**Directions for this task:** Give again the entries below exactly, beginning at the first line and ending at the line with "[Για μια ριζική".

**Records shown:**

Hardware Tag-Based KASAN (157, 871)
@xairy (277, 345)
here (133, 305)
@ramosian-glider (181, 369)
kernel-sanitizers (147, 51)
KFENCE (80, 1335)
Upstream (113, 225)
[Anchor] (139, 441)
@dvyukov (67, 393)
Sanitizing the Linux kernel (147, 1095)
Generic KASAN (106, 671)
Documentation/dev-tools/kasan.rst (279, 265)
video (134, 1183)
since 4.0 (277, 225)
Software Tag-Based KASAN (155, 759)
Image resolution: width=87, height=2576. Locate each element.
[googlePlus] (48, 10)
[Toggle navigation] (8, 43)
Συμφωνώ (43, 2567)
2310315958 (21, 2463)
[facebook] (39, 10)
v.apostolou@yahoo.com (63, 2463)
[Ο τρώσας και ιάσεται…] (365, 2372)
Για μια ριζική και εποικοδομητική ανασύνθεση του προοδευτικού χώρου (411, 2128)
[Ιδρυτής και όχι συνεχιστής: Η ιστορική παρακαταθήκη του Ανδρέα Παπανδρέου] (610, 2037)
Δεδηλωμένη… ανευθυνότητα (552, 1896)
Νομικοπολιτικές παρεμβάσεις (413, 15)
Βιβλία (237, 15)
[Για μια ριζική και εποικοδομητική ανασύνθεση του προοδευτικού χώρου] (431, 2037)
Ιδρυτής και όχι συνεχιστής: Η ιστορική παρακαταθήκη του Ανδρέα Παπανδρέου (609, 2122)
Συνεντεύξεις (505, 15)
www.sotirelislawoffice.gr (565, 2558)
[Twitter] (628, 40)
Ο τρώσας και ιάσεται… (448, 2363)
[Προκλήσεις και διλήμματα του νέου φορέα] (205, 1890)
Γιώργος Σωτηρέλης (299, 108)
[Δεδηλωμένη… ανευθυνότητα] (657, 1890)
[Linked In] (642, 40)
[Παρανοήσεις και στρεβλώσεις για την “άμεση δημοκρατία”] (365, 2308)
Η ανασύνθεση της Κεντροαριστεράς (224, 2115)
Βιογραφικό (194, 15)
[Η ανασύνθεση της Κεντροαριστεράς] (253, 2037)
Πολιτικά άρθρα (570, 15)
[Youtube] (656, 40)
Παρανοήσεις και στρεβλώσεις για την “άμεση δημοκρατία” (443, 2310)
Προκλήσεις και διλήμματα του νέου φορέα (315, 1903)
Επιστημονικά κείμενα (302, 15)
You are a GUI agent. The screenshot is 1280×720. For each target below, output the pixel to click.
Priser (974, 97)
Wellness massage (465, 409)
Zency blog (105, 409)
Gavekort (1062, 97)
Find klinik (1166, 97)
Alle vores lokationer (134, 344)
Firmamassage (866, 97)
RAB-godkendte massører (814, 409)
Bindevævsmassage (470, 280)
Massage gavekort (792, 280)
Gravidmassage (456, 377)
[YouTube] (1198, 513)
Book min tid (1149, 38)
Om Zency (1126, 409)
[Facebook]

**Solution to this exercise:**
Hardware Tag-Based KASAN (157, 871)
@xairy (277, 345)
here (133, 305)
@ramosian-glider (181, 369)
kernel-sanitizers (147, 51)
KFENCE (80, 1335)
Upstream (113, 225)
[Anchor] (139, 441)
@dvyukov (67, 393)
Sanitizing the Linux kernel (147, 1095)
Generic KASAN (106, 671)
Documentation/dev-tools/kasan.rst (279, 265)
video (134, 1183)
since 4.0 (277, 225)
Software Tag-Based KASAN (155, 759)
Image resolution: width=87, height=2576. Locate each element.
[googlePlus] (48, 10)
[Toggle navigation] (8, 43)
Συμφωνώ (43, 2567)
2310315958 (21, 2463)
[facebook] (39, 10)
v.apostolou@yahoo.com (63, 2463)
[Ο τρώσας και ιάσεται…] (365, 2372)
Για μια ριζική και εποικοδομητική ανασύνθεση του προοδευτικού χώρου (411, 2128)
[Ιδρυτής και όχι συνεχιστής: Η ιστορική παρακαταθήκη του Ανδρέα Παπανδρέου] (610, 2037)
Δεδηλωμένη… ανευθυνότητα (552, 1896)
Νομικοπολιτικές παρεμβάσεις (413, 15)
Βιβλία (237, 15)
[Για μια ριζική και εποικοδομητική ανασύνθεση του προοδευτικού χώρου] (431, 2037)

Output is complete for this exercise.